Joy of joys! Bliss of blisses!

That’s Malcolm delighting in being reunited with his bath, after several days of sequestration by builders.

He is reminded of Dick Crossman (as Harold Wilson’s first Minister of Housing and Local Government) at the Ideal Home Exhibition. Crossman had politely heard out a Canadian extolling the virtues of an industrial-built dwelling. Crossman spotted the problem: no bath, only a shower. The Canadian then launched into an explanation that a shower was more hygienic and more economical than a bath. Crossman, an Oxford double first and former philosophy don, had his priorities: “Good God, an Englishman doesn’t have a bath to clean himself: he goes to have a bath to think!”

Malcolm likewise. He remembers with pleasure, even awe, the old bath-house of Trinity College, Dublin (which was at the side of the Dining Hall, where now the Buttery stands). The baths were of battle-cruiser proportions. The water was hot-to-scalding and unlimited. The male voice choir could be quite splendid. In the quieter interludes, as a wise old bird said, “Sometimes I sits and thinks; and sometimes I just sits”.

Wallowing, today he found himself juxtaposing two different lines of reflection. One was the review of yet another translation of Dante (in the Economist, no less!). The other was Julia Langdon reviewing Tom Bower’s Conrad and Lady Black: Dancing on the Edge in the Guardian This contemplation resulted in a passing thought:
  • Can one conceive a more loathsome collection of gargoyles than the Media Baronage? and
  • In which Circle of Hell do they belong?
Wikipedia has a list of over thirty “media moguls”, several of them not known by Malcolm. Curiously, the list fails to include Beaverbrook. The other usual suspects are there: Hearst and Murdoch, Springer and Maxwell, all four Rothermeres, Desmond, O’Reilly and Berlusconi. It quickly becomes a challenge to list them in order of disgust. When the inevitable day of universal proletarian revolution arrives, bruvvers, which one is first for the chop?
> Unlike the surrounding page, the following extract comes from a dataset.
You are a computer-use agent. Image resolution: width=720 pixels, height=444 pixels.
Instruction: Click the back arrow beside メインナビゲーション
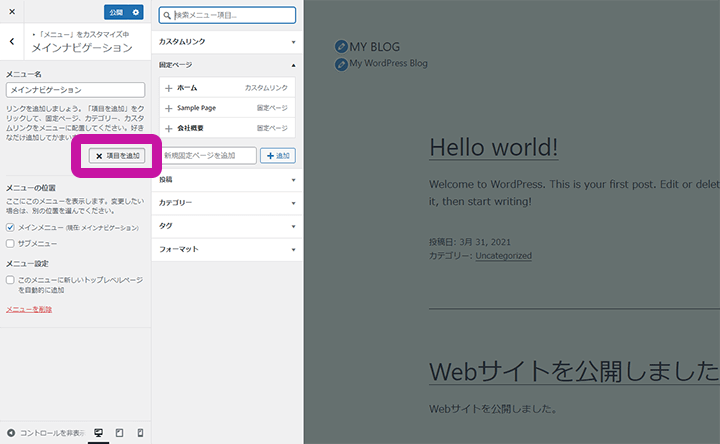click(11, 42)
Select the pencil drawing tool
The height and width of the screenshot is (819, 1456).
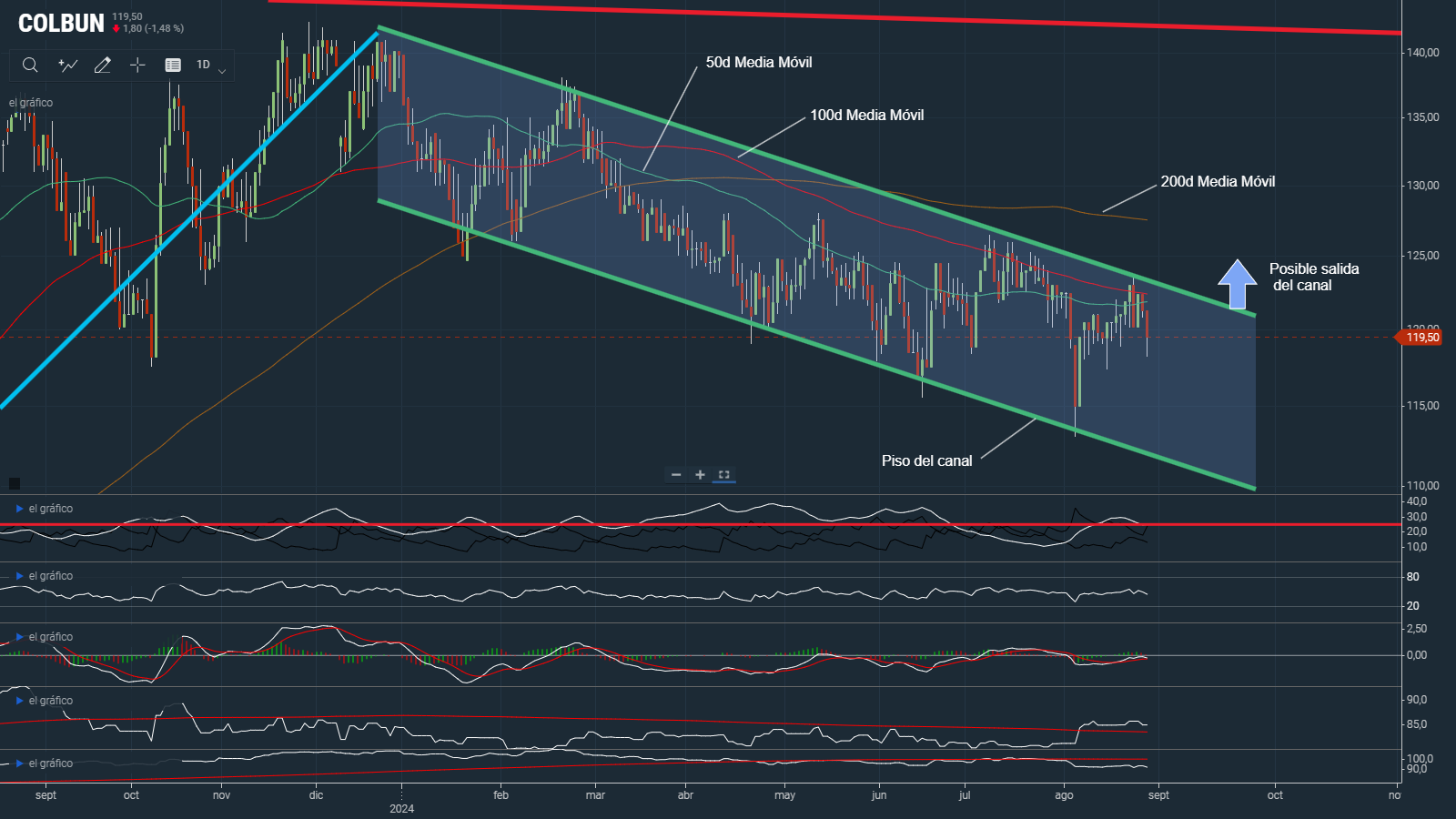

Then to the second part of Malcolm’s ablutional musings: which circle of hell?

So, going down! Fourth circle, avarice: let’s drop Martha Stewart off here. After all, she's already done time; and we really should not hold social climbing and bad taste against her.

Then, Malcolm fears, it’s the long drop.

Ping! Here we are, Eighth Circle, just one from rock bottom. Panders (that’s you purveyors of Page Three!), flatterers, hypocrites, fortune-tellers (all those horoscopes), theft (that’s you, Cap’n Bob! —no, wait, not yet for you!), bad counsellors (editorial-writers, get out here!) trouble-makers (hah! indeed!), alchemists, impersonators, counterfeiters and liars. Oh, and giants.

That seems to leave only Ján Ludvík Hoch for Beelzebub’s Bargain Basement of betrayers, on the grounds of his creative use of company pension money.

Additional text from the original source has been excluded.